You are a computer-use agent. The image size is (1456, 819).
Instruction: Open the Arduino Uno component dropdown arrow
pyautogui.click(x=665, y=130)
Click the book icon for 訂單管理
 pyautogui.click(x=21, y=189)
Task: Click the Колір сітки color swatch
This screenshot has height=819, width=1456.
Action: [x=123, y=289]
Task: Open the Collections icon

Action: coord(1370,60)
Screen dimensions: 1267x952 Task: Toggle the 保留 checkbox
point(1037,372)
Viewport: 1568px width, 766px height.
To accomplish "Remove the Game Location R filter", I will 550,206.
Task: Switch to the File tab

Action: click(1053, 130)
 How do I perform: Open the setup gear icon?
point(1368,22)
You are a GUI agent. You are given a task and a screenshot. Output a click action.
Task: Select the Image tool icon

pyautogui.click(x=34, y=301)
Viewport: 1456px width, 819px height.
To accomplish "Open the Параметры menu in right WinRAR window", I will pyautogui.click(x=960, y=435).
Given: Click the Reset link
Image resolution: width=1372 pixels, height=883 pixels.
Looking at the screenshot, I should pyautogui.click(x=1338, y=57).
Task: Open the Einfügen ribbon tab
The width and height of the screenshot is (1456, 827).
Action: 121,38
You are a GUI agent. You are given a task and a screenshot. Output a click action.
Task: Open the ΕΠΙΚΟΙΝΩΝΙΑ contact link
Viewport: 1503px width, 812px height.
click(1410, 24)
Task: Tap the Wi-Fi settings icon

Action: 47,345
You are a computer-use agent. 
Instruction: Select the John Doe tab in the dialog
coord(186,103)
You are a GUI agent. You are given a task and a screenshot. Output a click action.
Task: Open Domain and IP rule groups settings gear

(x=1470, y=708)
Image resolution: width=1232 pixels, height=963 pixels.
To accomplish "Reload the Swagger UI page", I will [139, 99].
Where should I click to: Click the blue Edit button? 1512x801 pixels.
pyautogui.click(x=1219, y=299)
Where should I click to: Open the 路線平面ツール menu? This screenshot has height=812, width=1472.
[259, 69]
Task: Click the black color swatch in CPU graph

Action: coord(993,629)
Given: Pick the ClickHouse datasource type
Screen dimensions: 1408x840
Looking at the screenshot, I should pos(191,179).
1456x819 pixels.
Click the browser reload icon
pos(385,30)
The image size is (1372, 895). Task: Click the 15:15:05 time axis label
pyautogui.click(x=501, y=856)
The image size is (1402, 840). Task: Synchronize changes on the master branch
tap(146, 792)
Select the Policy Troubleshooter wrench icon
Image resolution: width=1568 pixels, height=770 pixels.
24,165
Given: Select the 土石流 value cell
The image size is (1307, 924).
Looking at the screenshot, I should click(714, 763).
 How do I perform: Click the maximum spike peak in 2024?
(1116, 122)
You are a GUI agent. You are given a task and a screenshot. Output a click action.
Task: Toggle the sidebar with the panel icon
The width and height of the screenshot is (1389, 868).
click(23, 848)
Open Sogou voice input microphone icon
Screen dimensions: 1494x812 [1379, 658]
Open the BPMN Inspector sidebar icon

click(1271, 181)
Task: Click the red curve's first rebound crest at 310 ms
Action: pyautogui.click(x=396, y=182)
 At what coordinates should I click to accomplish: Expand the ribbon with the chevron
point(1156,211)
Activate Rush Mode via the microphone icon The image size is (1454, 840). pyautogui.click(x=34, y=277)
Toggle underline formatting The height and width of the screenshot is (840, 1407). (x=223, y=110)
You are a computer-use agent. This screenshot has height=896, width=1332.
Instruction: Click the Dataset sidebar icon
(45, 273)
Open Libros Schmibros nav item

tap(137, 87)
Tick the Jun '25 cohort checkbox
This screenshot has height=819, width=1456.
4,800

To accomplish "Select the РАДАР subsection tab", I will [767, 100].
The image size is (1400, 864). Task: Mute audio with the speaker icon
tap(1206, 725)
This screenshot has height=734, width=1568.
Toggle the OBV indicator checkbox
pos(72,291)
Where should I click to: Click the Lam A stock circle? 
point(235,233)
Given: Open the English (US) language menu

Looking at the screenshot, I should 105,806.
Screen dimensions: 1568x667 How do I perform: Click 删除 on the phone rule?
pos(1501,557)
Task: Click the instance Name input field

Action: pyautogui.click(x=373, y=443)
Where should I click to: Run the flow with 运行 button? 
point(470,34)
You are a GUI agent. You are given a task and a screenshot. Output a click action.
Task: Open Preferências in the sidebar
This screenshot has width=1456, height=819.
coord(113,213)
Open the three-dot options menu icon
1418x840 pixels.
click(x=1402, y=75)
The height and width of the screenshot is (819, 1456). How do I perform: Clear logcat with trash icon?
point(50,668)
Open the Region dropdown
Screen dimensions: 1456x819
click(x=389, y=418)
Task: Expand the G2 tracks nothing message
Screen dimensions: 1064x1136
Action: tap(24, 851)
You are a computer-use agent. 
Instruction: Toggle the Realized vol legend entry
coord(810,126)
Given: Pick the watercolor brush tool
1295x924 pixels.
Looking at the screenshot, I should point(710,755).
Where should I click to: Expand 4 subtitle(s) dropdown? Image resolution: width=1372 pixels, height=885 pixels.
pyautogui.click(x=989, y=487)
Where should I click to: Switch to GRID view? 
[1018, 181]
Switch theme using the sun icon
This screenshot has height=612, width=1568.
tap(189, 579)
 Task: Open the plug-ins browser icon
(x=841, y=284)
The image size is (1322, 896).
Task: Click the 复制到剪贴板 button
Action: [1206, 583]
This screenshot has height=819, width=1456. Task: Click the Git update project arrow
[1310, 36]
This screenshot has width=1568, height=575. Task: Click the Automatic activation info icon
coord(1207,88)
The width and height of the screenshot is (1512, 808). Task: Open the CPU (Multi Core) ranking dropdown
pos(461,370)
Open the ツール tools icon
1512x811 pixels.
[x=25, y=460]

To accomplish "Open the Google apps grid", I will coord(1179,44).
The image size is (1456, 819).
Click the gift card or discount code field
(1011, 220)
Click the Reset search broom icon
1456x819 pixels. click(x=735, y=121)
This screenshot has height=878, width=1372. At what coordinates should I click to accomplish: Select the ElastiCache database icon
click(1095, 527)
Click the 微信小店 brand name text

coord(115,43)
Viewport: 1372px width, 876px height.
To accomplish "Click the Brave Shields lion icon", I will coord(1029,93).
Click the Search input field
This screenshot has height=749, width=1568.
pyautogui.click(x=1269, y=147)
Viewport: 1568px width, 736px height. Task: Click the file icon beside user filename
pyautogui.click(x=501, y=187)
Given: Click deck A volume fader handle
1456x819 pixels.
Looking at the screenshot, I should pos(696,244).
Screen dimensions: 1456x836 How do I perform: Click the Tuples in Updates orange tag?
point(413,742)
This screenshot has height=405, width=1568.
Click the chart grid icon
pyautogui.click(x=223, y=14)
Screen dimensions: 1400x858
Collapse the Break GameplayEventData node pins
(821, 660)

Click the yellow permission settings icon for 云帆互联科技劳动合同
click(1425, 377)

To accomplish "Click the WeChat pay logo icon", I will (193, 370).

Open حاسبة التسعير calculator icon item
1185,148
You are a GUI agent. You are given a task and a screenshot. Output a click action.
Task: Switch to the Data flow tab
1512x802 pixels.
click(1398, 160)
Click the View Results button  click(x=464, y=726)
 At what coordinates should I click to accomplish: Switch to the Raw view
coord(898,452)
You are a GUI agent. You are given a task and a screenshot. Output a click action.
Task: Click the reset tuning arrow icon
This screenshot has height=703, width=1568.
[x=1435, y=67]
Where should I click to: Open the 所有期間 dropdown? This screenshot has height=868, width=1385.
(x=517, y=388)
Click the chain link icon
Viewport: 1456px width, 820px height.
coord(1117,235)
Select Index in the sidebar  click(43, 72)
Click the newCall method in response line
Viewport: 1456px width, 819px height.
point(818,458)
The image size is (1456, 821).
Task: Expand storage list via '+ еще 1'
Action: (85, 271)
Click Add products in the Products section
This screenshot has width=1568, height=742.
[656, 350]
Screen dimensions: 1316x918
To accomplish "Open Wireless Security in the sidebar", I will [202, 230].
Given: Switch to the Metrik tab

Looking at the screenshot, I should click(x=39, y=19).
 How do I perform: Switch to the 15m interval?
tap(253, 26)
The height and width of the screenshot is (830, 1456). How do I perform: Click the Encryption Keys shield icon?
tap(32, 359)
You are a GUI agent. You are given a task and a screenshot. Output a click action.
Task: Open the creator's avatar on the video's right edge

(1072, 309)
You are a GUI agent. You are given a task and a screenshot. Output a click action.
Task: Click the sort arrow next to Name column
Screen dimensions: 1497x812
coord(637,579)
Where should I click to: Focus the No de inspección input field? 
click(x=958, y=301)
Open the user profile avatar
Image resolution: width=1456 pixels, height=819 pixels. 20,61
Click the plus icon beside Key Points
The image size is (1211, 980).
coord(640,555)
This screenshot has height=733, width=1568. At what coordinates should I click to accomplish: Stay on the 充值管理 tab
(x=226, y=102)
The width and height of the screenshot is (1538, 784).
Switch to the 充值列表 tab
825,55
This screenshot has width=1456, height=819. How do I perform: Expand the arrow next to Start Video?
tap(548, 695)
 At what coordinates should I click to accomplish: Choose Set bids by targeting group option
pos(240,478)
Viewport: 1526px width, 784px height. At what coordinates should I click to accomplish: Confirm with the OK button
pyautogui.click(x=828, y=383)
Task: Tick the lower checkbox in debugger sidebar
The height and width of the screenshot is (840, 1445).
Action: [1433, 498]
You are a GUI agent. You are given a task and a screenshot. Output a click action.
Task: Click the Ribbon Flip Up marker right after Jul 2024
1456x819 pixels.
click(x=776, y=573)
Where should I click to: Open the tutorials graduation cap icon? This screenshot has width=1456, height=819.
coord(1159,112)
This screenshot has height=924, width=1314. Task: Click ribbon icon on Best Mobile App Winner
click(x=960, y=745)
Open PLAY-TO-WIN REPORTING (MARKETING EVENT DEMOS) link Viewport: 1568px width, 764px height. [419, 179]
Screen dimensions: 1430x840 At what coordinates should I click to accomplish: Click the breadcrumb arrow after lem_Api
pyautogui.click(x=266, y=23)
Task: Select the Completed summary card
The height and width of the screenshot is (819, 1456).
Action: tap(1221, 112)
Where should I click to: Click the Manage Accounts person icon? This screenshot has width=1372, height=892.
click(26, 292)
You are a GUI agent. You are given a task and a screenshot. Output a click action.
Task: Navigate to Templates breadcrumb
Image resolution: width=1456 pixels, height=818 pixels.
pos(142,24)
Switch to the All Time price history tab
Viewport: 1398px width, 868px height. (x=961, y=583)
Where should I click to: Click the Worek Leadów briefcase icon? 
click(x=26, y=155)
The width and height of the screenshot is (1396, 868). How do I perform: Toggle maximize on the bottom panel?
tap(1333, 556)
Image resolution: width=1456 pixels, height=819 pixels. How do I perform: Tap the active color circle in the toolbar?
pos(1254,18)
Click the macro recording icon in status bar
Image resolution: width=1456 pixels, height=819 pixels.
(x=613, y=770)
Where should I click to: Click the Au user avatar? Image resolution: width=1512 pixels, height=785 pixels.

*About this exercise*
The output should be exactly the lines above from the line containing "1512x811 pixels." to the line containing "Viewport: 1372px width, 876px height.", inclusive, with no other lines.

*Solution to this task*
1512x811 pixels.
[x=25, y=460]

To accomplish "Open the Google apps grid", I will coord(1179,44).
The image size is (1456, 819).
Click the gift card or discount code field
(1011, 220)
Click the Reset search broom icon
1456x819 pixels. click(x=735, y=121)
This screenshot has height=878, width=1372. At what coordinates should I click to accomplish: Select the ElastiCache database icon
click(1095, 527)
Click the 微信小店 brand name text

coord(115,43)
Viewport: 1372px width, 876px height.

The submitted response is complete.